何事も順序があります。子どもは早く寝たほうがいいですが、宿題をやってもいないのに寝なさいとは言えません。「宿題は必ずやる」という習慣を身に付け、その後、どうすれば「早く寝る」ことができるか、時間の使い方を創意工夫する、というのが正しい手順です。「遅い時間まで起きていないとやれないようなたくさんの宿題を出す先生が悪い!」と言ってしまうと、生活の中身を見直すことができなくなります。
仕事も同じで、目標を達成させるためにはどれぐらいの仕事が必要か。どんな仕事が必要でないかを仕訳けしなければなりません。ただ、ここで大事なのは、目標を安定的に達成できてもいない組織がその仕訳をできるか?ということです。実態は、できないのです。目標の達成率が「90%」だったら、あと「10%」の量の仕事を増やせばいいかというと、そんな単純な話ではありません。あと「10%」の結果を上積みするためには、今の仕事を2倍にしなければならないかもしれませんし、3倍にしなければならないかもしれない。仕事の中身を根本的に変えなければならない、かもしれないのです。その試行錯誤の時間は、一定量必要なのです。
登場する現場を知らない人たち
ところが、世間体を重んじすぎて「時短だ」「残業ゼロだ」「長時間労働撲滅だ」と経営者が叫び、そのスローガンに呼応した管理部門のトップが現場のことも知らずに「社長命令である! 帰りたまえ!」とやってしまったら、現場は「ちょっと待ってくれ!」となります。
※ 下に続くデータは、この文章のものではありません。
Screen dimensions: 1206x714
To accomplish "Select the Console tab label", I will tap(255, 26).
ボタンひとつでパソコンが再起動するように、仕事のやり方をすぐにリセットできるかというと、そんなことはあり得ません。特にお客様と直接向き合っている部署は、複雑に絡み合った人間と人間とのややこしい関係を調整しながら組織改革を進めるものです。ガラガラポン! ……という感じに時短が実現するわけではありません。
それに現場で働いている人たちも人間です。現場のことを良く知っている人から「残業せずに帰れ」と言われるのと、現場を知らない上層部や管理部に言われるのとでは受け止め方も大違い。強制的に退社させられたら、家に持ち帰って仕事するしかない、と考える人は増えるでしょう。また、家では居場所がないサラリーマン、子どもがまだ小さくて家で仕事ができない人は、カフェに寄って仕事をするしかないでしょう。資料を外に持ち出せないような仕事をしている人は、消灯した後もオフィスに残って隠れて残務をこなすしかなくなります。
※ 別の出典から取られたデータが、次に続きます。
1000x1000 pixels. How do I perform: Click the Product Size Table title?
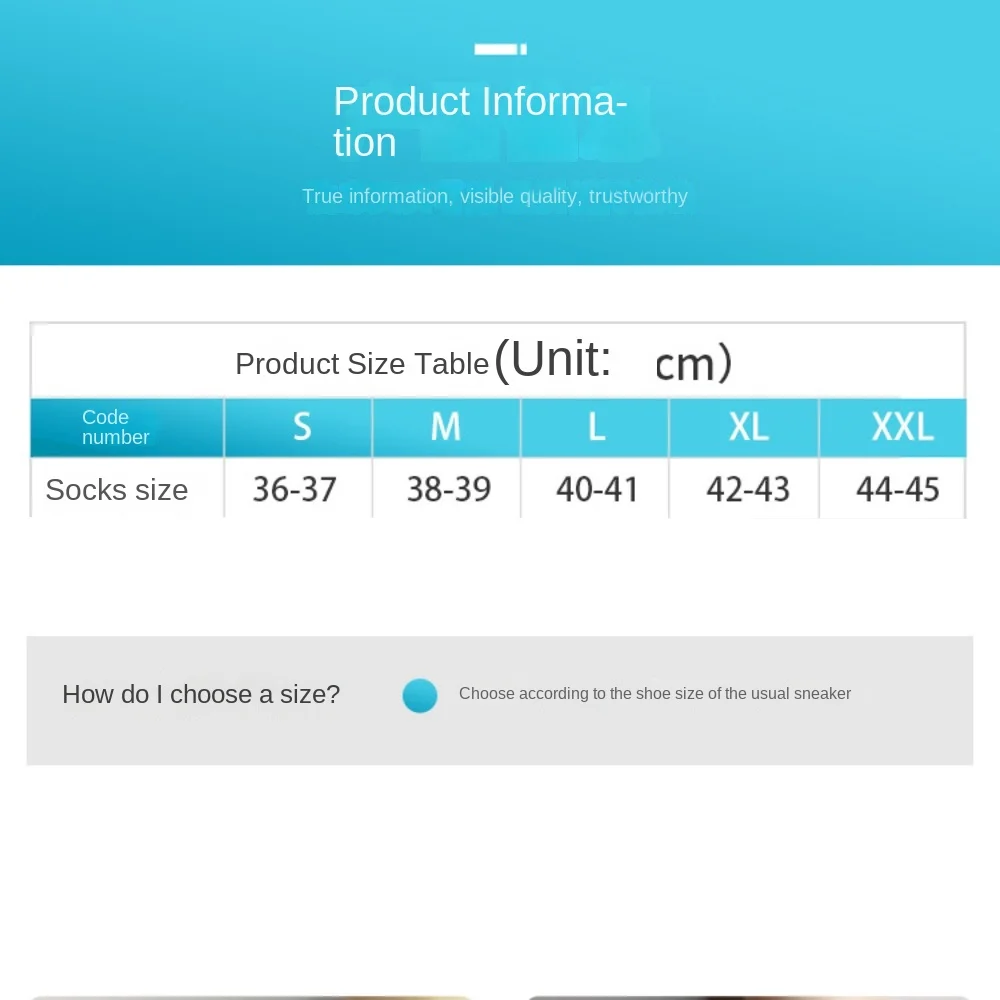[362, 364]
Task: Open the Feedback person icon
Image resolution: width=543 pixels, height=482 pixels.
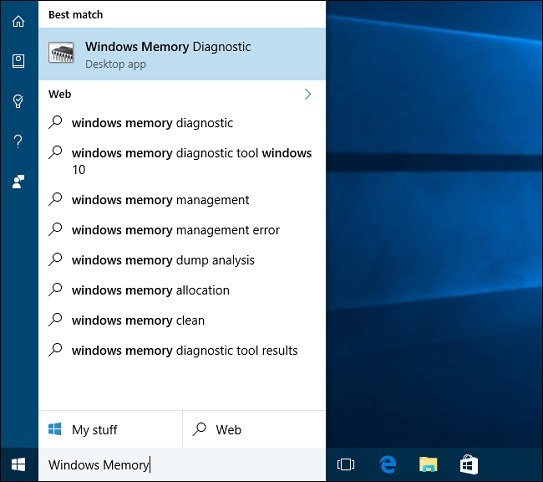Action: (18, 181)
現場を知らない人から、頭ごなしに「時短だ」「時短だ」と言われると、これまたハラスメントになってきます。「時短ハラスメント(ジタハラ)」です。長時間労働を是正することは、すべての日本企業に課せられた責務。しかし、現場感覚のない人が上から目線で時短を強要すると、結果を出したい、目標を達成したいという意欲の高いマジメな人を苦しめることになります。現場の調整や仕事のバランスを保ちながら、徐々にあるべき姿へと近づけることが理想です。